Your goal: Using the records below, write out again exactly the lines that begin at the line containing "Proyectos (66, 36)" and end at the line containing "092868340 (125, 2480)", and no other lines.

Input data:

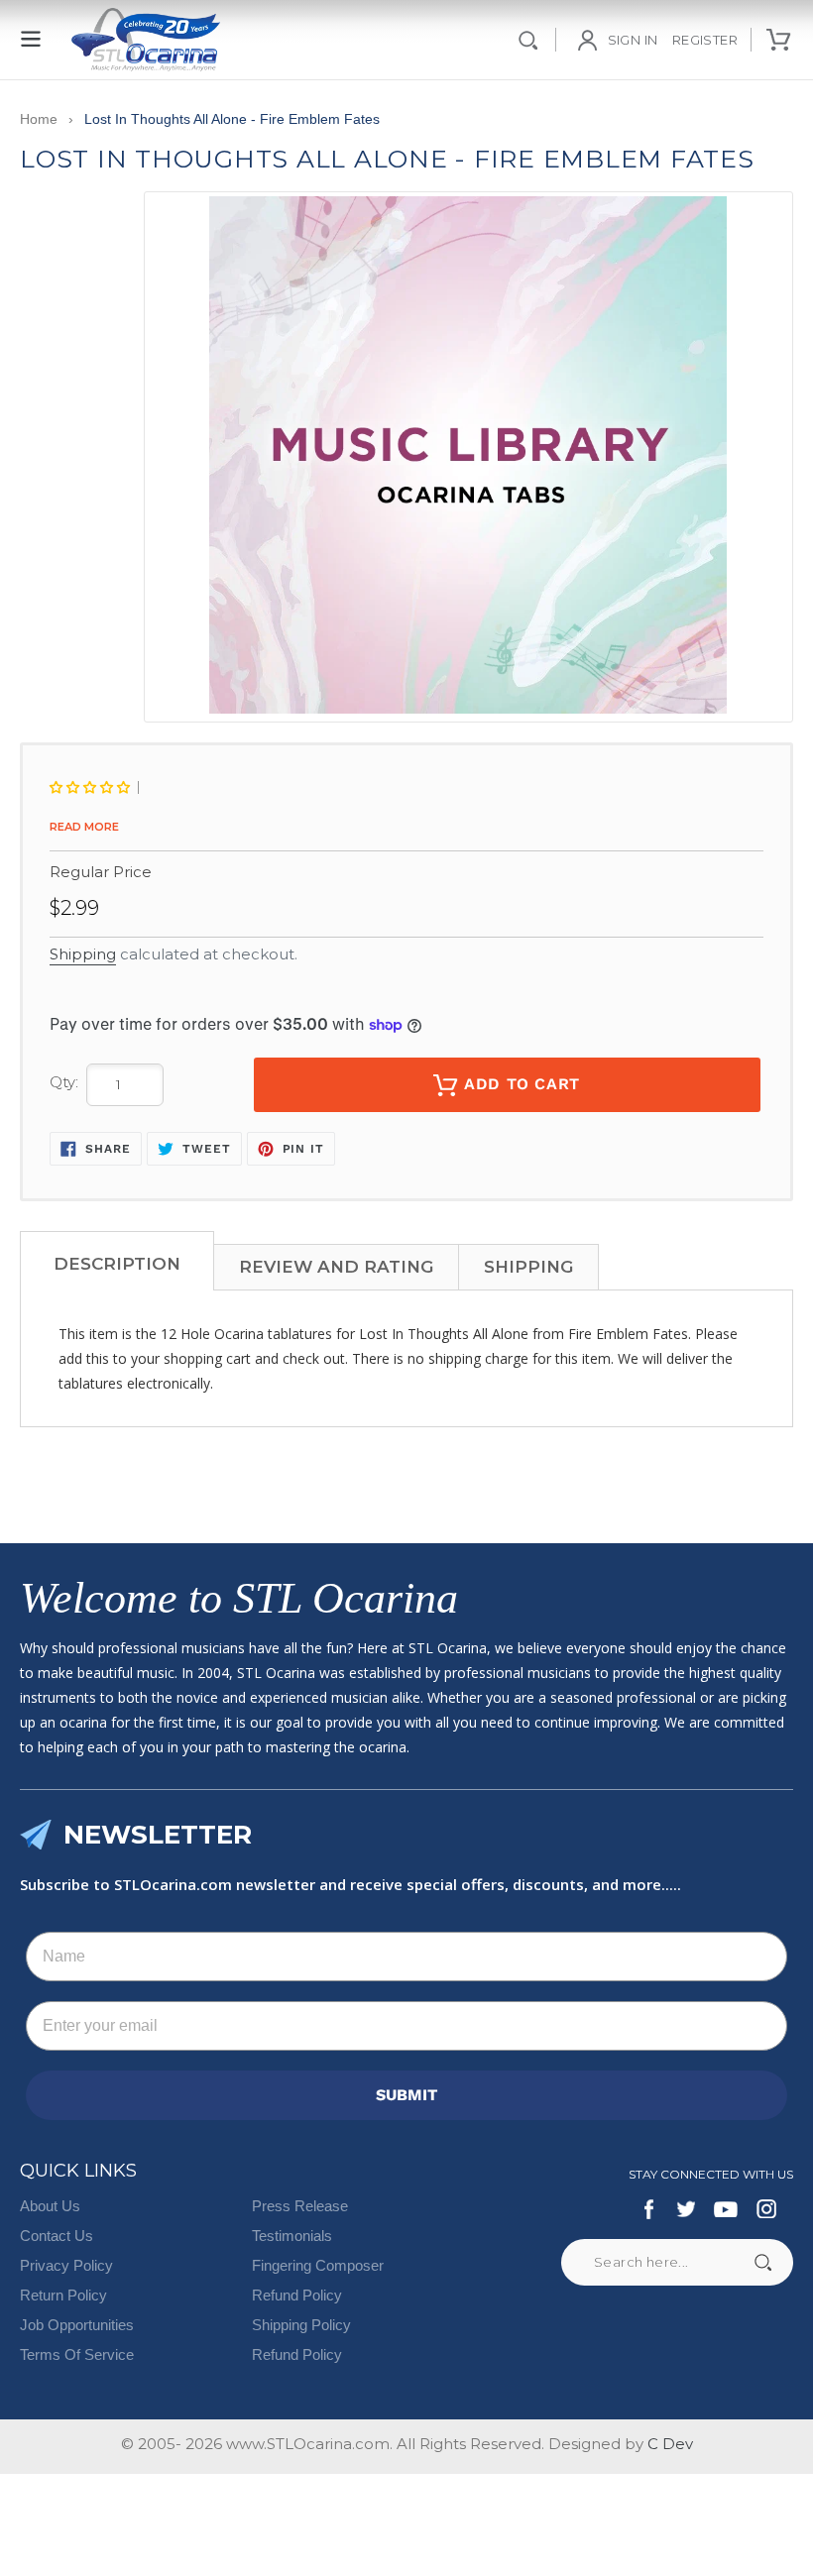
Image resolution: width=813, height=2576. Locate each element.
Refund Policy (297, 2295)
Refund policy (297, 2354)
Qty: (64, 1081)
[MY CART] (779, 40)
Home (39, 119)
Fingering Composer (318, 2265)
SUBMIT (406, 2094)
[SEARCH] (528, 40)
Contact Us (56, 2235)
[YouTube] (726, 2209)
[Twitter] (685, 2209)
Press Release (300, 2205)
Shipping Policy (301, 2324)
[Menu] (32, 28)
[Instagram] (766, 2209)
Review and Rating (336, 1267)
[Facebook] (649, 2209)
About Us (50, 2205)
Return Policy (63, 2295)
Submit (762, 2262)
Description (117, 1264)
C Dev (670, 2443)
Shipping (83, 954)
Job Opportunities (77, 2324)
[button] (94, 787)
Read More (84, 827)
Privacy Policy (66, 2265)
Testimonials (292, 2235)
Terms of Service (77, 2354)
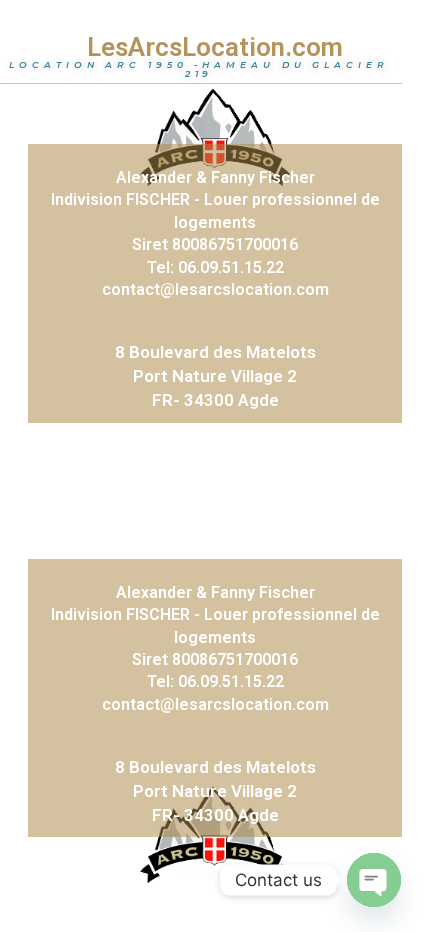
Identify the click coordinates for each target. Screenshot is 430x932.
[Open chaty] (374, 880)
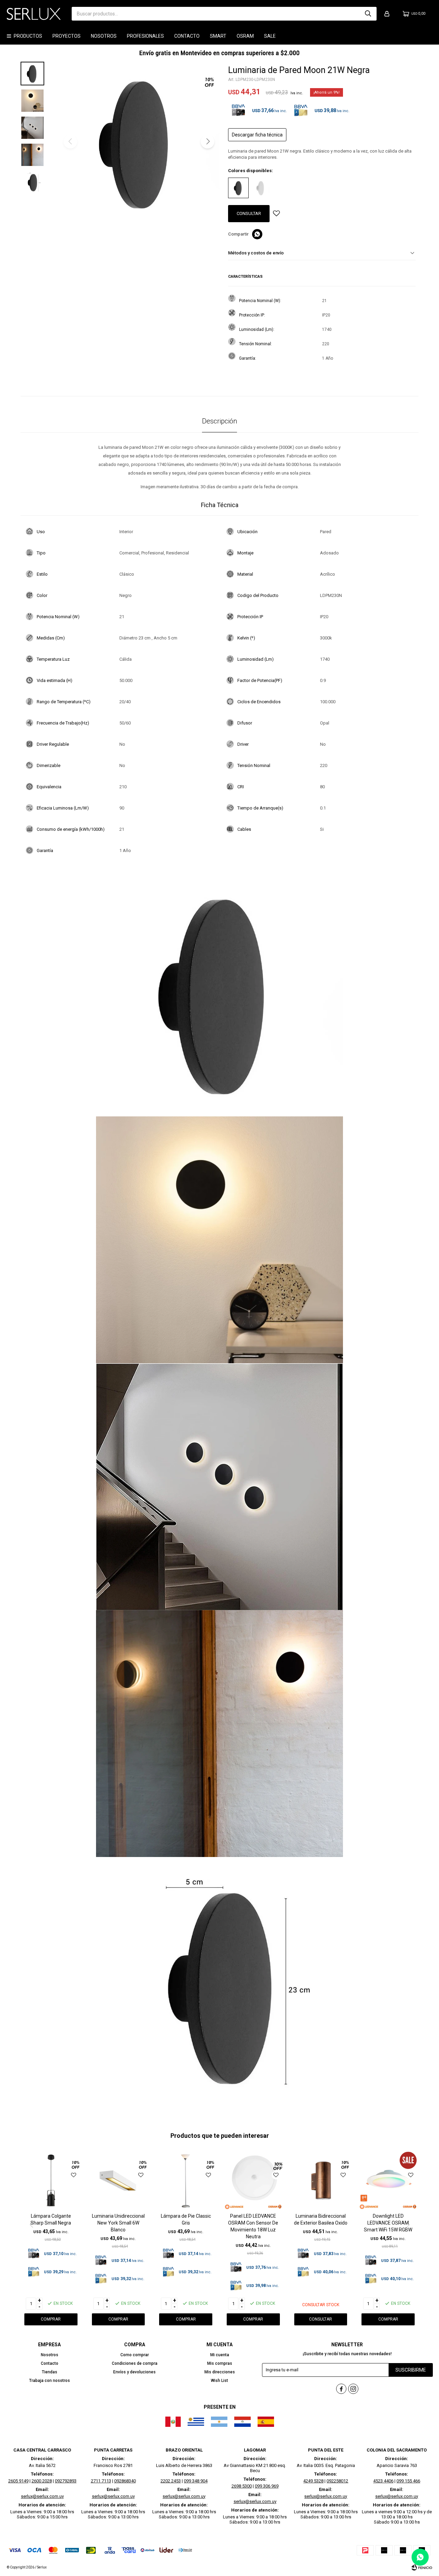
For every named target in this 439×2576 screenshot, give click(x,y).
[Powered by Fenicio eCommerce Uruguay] (422, 2567)
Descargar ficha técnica (257, 134)
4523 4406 (383, 2480)
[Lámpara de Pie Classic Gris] (185, 2180)
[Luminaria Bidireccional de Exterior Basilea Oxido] (320, 2180)
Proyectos (66, 36)
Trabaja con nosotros (49, 2380)
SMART (218, 36)
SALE (270, 36)
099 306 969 (266, 2486)
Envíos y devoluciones (134, 2372)
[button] (368, 14)
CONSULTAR (249, 213)
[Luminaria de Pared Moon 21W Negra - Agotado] (238, 188)
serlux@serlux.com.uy (42, 2496)
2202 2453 (171, 2480)
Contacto (187, 36)
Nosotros (104, 36)
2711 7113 (101, 2480)
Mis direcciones (219, 2372)
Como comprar (134, 2354)
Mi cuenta (219, 2354)
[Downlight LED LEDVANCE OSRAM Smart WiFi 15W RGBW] (388, 2180)
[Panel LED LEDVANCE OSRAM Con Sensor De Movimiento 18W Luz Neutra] (253, 2180)
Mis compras (219, 2363)
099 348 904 (195, 2480)
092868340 (125, 2480)
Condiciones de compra (134, 2363)
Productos (28, 36)
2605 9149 (18, 2480)
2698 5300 (242, 2486)
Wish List (219, 2380)
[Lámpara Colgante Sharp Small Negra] (51, 2180)
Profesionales (145, 36)
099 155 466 (408, 2480)
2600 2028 (42, 2480)
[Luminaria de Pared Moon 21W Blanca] (260, 188)
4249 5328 (313, 2480)
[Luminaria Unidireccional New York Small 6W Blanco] (118, 2180)
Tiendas (49, 2372)
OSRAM (245, 36)
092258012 (337, 2480)
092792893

Exercise response:
Proyectos (66, 36)
Trabaja con nosotros (49, 2380)
SMART (218, 36)
SALE (270, 36)
099 306 969 (266, 2486)
Envíos y devoluciones (134, 2372)
[button] (368, 14)
CONSULTAR (249, 213)
[Luminaria de Pared Moon 21W Negra - Agotado] (238, 188)
serlux@serlux.com.uy (42, 2496)
2202 2453 (171, 2480)
Contacto (187, 36)
Nosotros (104, 36)
2711 7113 (101, 2480)
Mis direcciones (219, 2372)
Como comprar (134, 2354)
Mi cuenta (219, 2354)
[Downlight LED LEDVANCE OSRAM Smart WiFi 15W RGBW] (388, 2180)
[Panel LED LEDVANCE OSRAM Con Sensor De Movimiento 18W Luz Neutra] (253, 2180)
Mis compras (219, 2363)
099 348 904 (195, 2480)
092868340 (125, 2480)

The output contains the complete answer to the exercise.